DUA PULUH DUA - Naya

14.6K 1.2K 315
                                        

Reza mengelap keringatnya dengan handuk kecil yang sudah ia bawa dari rumah. Lagi-lagi anak laki-laki itu harus pulang mendahului di sekolah karena ia dan teman-teman satu timnya dalam eskul futsal putra harus latihan untuk turnamen bulan depan.

"Kata Fahmi abis ini kumpul dulu, Za!" Suara Pamor terdengar setelah ia menutup botol minumnya dan mulai mengibas-ngibaskan tangan di depan leher.

Reza menoleh otomatis, "Ape?"

"Lu cakep cakep kok budi, sih?"

"Apaan budi?" tanya Reza.

"Budek dikit."

"Bangke," sahut lelaki itu sambil mengacungkan jari tengahnya.

Pamor lalu terkekeh sebelum bicara lagi. "Abis ini ngumpul. Jangan langsung mencar."

"Mau ngapain emang?"

"Gatau si Fahmi." Reza mengangguk lemah. Kemudian ia menyambar tas kecilnya untuk mengambil kaos bersih dan berniat mengganti jersey nya yang sudah penuh keringat dengan kain warna hitam polos itu. Setelah kaosnya ia dapat, Reza masih sibuk mengobrak-abrik isi tasnya seperti mencari sesuatu yang tak kunjung ia dapatkan.

"Nyari apa?"

"Minum," sahut yang ditanya tanpa menoleh barang sedikit. "Ketinggalan apa gimana ya?" sambungnya lebih kepada berbicara dengan diri sendiri.

"Nggak ada?"

"Iya nih nggak– lah? Lo ngapain dah di sini?" Reza tanpa sadar membelokkan arah pembiaraan saat tahu bahwa sejak tadi yang mengajaknya bicara bukan Pamor lagi.
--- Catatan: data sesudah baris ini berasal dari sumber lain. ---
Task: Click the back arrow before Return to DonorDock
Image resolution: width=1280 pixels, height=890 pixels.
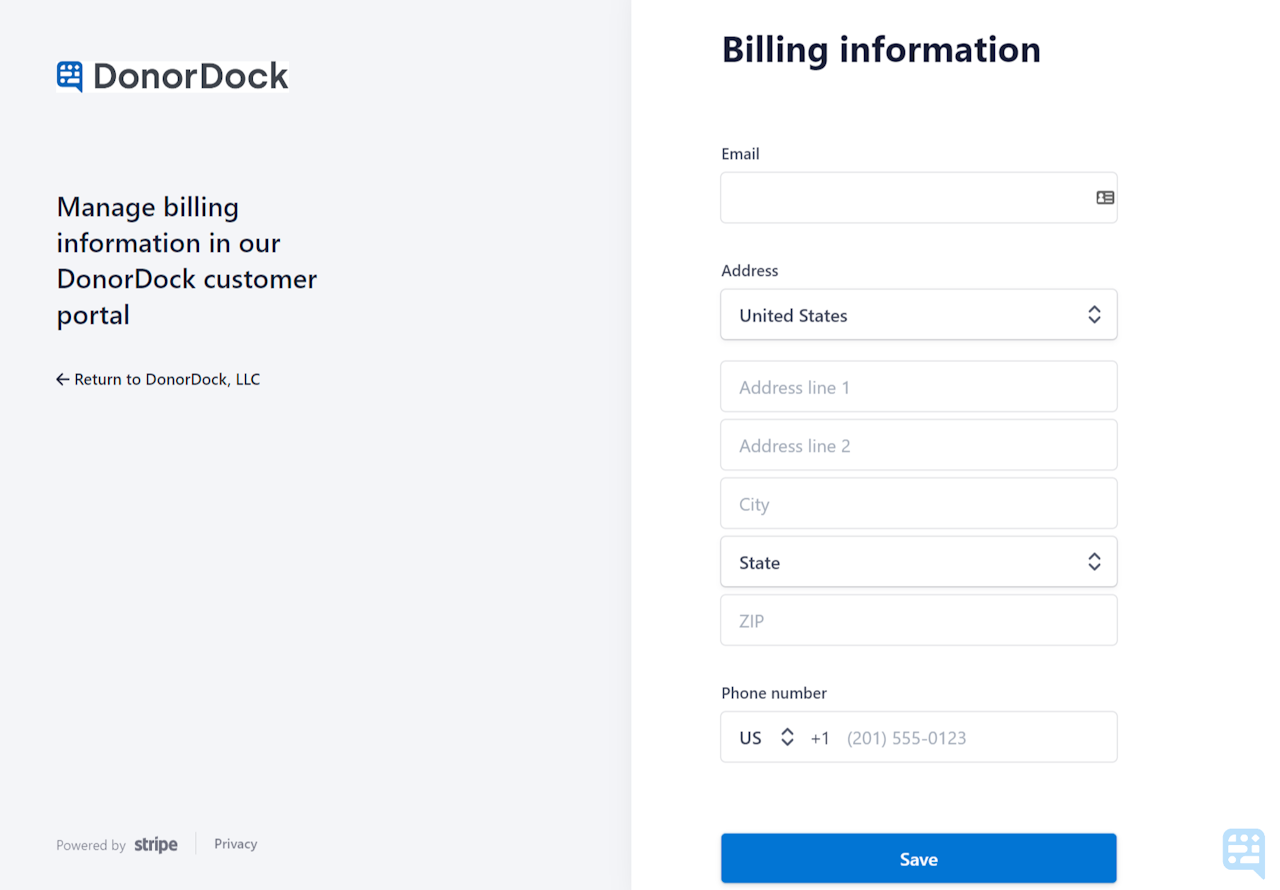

Saras tersenyum simpul. Lalu tangannya mengulurkan sebotol air mineral yang tadi ia beli di jalan untuk dirinya sendiri. Tapi karena merasa Reza saat ini lebih membutuhkannya, gadis itu ingin berbaik hati. "Nih."

Reza menerima botol bening berisi air itu dengan senang hati. "Gue abisin ya? Aus banget."

"Iya, abisin aja." Setelah pemiliknya setuju, Reza tanpa basa basi membuka tutup yang masih tersegel itu dan mulai meneguk air di dalam botolnya. "Pelan-pelan, Za."

Reza meneguk air terakhir di dalam mulutnya sebelum menutup botol yang isinya tinggal seperempat itu kembali. Lalu cowok yang hari ini rambut bagian atasnya dikuncir itu menatap perempuan dengan jaket warna hitam itu lagi. "Makasih ya, Ras."

"Sama-sama."

Reza tersenyum sekilas sebelum meraih tasnya dan bangkit berdiri. "Ngomong-ngomong lo kok bisa di sini, dah?"

"I– iya, tadi gue ke rumah tapi kata Mbak lo lagi futsal."

"Lo ngapain ke rumah?" Alis mata Reza mengernyit. Lalu tangannya merogoh ponsel yang sejak tadi ia letakkan di dalam jaket abu-abu miliknya.

"Mau ketemu sama lo. Ada yang–"

"Bentar ya, gue ngabarin Naya dulu."

Saras mengangguk. Ia dan Reza berjalan beriringan menuju bangku panjang di pinggiran lapangan futsal. Saras menatap lurus kedepan sementara Reza sibuk mengetikkan sesuatu di layar HP nya. Dan jika sesuai dengan perkataan Reza barusan, Saras sudah jelas tahu, akan dikirim kepada siapa nantinya pesan yang sedang diketik oleh Reza itu.

"Lo– sama Naya pacaran?" tanya Saras ragu-ragu. Reza tersenyum, kemudian mengangguk tanpa mengalihkan tatapannya. "Beneran?"

"Emang kenapa?"

"Kok bisa?" tanyanya lagi.

"Pertanyaan lo apaan dah." Reza terkekeh. "Bisa aja lah. Orang sama-sama mau."